-- SOURCE EXCERPT start --

PS the BDO document refers to the concept of domicile but states that domiciliation issues are more complex than is the scope of the firm's linked document. Therefore, the BDO authors say, they will not treat domicile in this document. Nevertheless, domiciliation issues - possibly arising through dual citizenship - can complicate the winding-up of an estate.


.


----------



## Spudd (Oct 11, 2011)

Humble, I respect your intelligence and reading skills. But I am confused, because in the paragraph I mentioned, they say the following (reproduced manually, underlining mine):

For some people, an estate liability can arise because the value of the individual's world-wide estate is much higher than their U.S. estate. This is due to the proration of the Treaty exemption and the proration of general liabilities discussed earlier. So, if you can take steps to reduce the value of your total estate, a higher unified credit will be available after the proration. Also, a higher proportion of your general liabilities will be applied against your U.S. situs property if the value of your estate is reduced. Reducing the value of one's estate below $5,450,000 would eliminate U.S. estate taxes completely for deaths in 2016. 

This seems to contradict what you are saying. 

In any case, in the example they provided where a person had 1.25M in US real estate and a 6+M estate, the estate only had to pay $22k in estate tax. So I think this is not worth really worrying about. The larger worry is the requirement to file the darn tax form for any amount of US holdings over 60k. That would affect a lot of people's estates and is a pain in the butt.


----------



## mordko (Jan 23, 2016)

> " However, canadian residents must remember that the exemption is pro-rated based on the ratio of the value of U.S. situs assets compared with the value of the estate as a whole."


Absolutely. That's why if you have more than $5.45 million total worldwide, you will be taxed on your US allocation with exemption applied pro-rata, as the example shows. 

Let's take another example. Say I have USD 5,000,000 worldwide of which USD 1,250,000 is in the US and die in 2016.

In that case the US estate tax before applying credit for exemption = $445,000.

However the credit for exemption would be $531,450.

Therefore my estate would end up paying nothing. 

Not really that complicated at all.


----------



## humble_pie (Jun 7, 2009)

Spudd said:


> Reducing the value of one's estate below $5,450,000 would eliminate U.S. estate taxes completely for deaths in 2016.
> 
> This seems to contradict what you are saying.



i don't believe the above sentence plus the fuzzily-written paragraph to which it belongs, does "contradict" the far more stark & clear quote from page 4 column 1, which i presented just upthread.

as you surely must know, the BDO document would have been written by a team. Would have had at least one editor, possibly several. It's my belief that the weak & fuzzy paragraph you are quoting is 100% over-ridden by the clear statement on page 4, namely, that exemptions are to be pro-rated to the proportion of US assets in a global estate.

-- SOURCE EXCERPT end --

» EXERCISE TASKS:
a – In the estate tax thread, how much estate tax did the estate pay in the example of a person with $1.25M in US real estate and an estate of more than $6M?
b – Write the next part of the forum thread on US estate tax, continuing after its last sentence.

-- SUPPLIED ENTRIES start --

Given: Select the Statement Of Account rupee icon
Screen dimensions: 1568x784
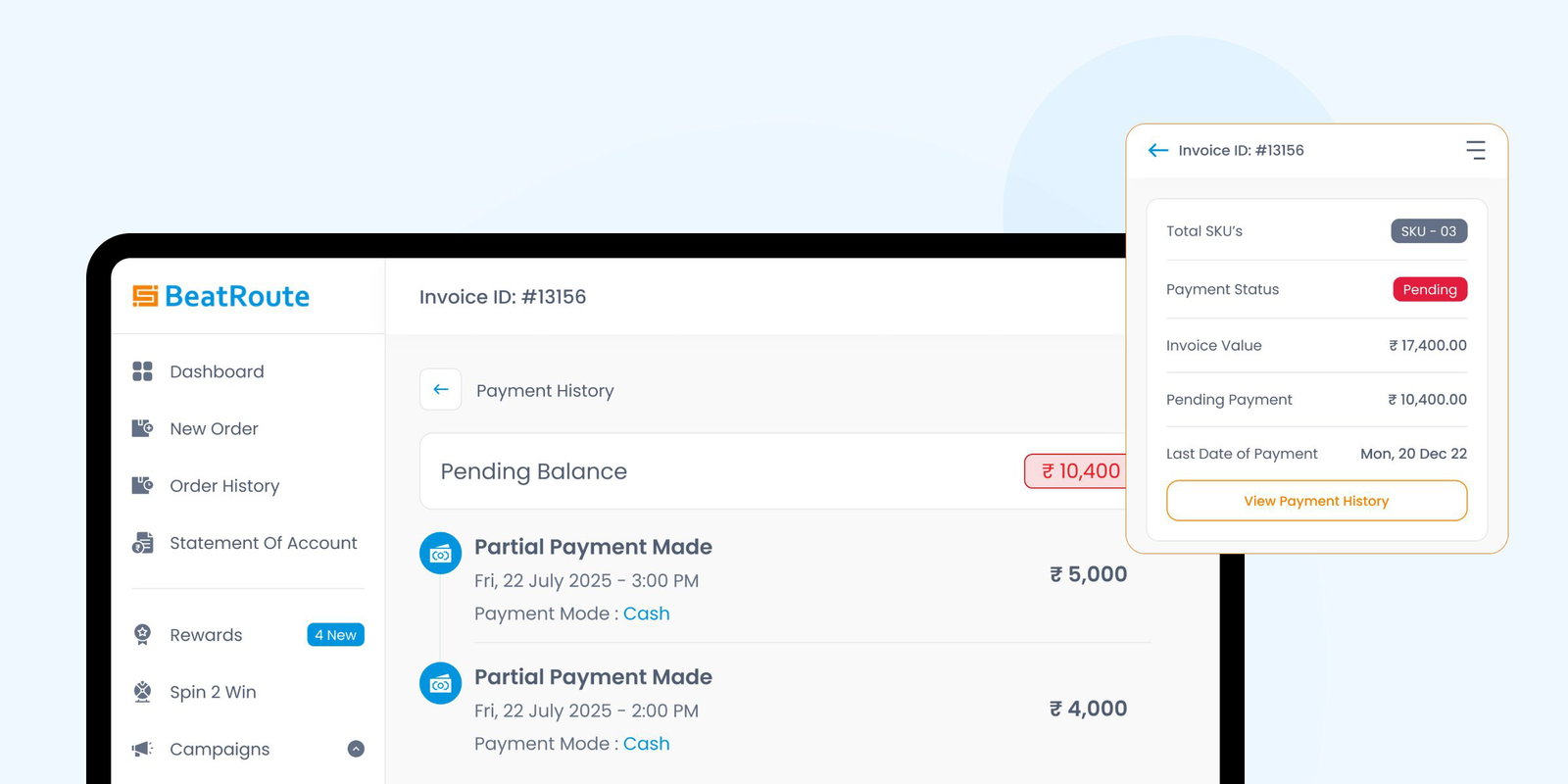Looking at the screenshot, I should click(142, 542).
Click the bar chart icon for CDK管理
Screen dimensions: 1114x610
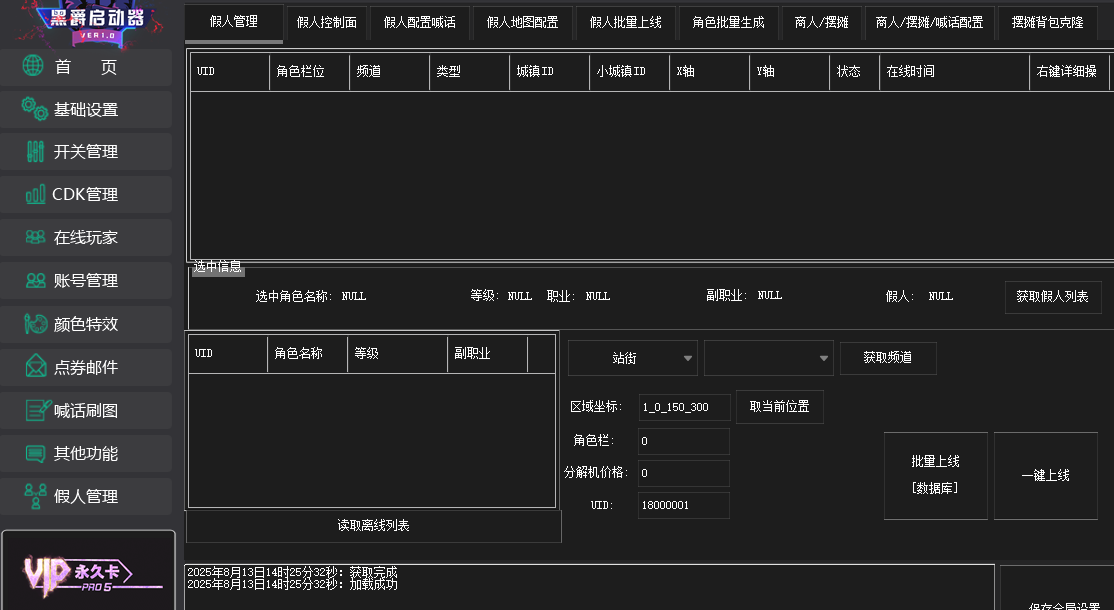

-- SUPPLIED ENTRIES end --

» ANSWERS TO THE EXERCISE:
a – $22k

b –
over the years i've browsed other professional commentaries on US taxation of non-resident alien estates & i've glimpsed many discussions of this exemption pro-rationing.

a pro-rated exemption itself is not so bad, since a smaller exemption will mean a smaller US holding, etc. etc. I believe i posted above that the relationship will float as a rough pair, save & except for the mega-rich whose US holdings may constitute a small portion of their global estate but the estate dollar total will be so astronomically high that the pro-rated exemption may not suffice.

i totally agree with you that the real downer for most canadians is/will be the bureaucratic hassle & the delays this can cause. I also agree with nerd_investor when he says the probability of this affecting him during the next several decades is low, therefore he's going to invest in US securities & live life normally as before. Me i think that's a sensible approach.

but for parties involved in estate planning & for many elderly folks, knowing what could happen is a boon. I still believe that forewarned is forearmed.

.


----------



## humble_pie (Jun 7, 2009)

mordko said:


> Absolutely. That's why if you have more than $5.45 million total worldwide, you will be taxed on your US allocation with exemption applied pro-rata, as the example shows.
> 
> Let's take another example. Say I have USD 5,000,000 worldwide of which USD 1,250,000 is in the US and die in 2016.
> 
> ...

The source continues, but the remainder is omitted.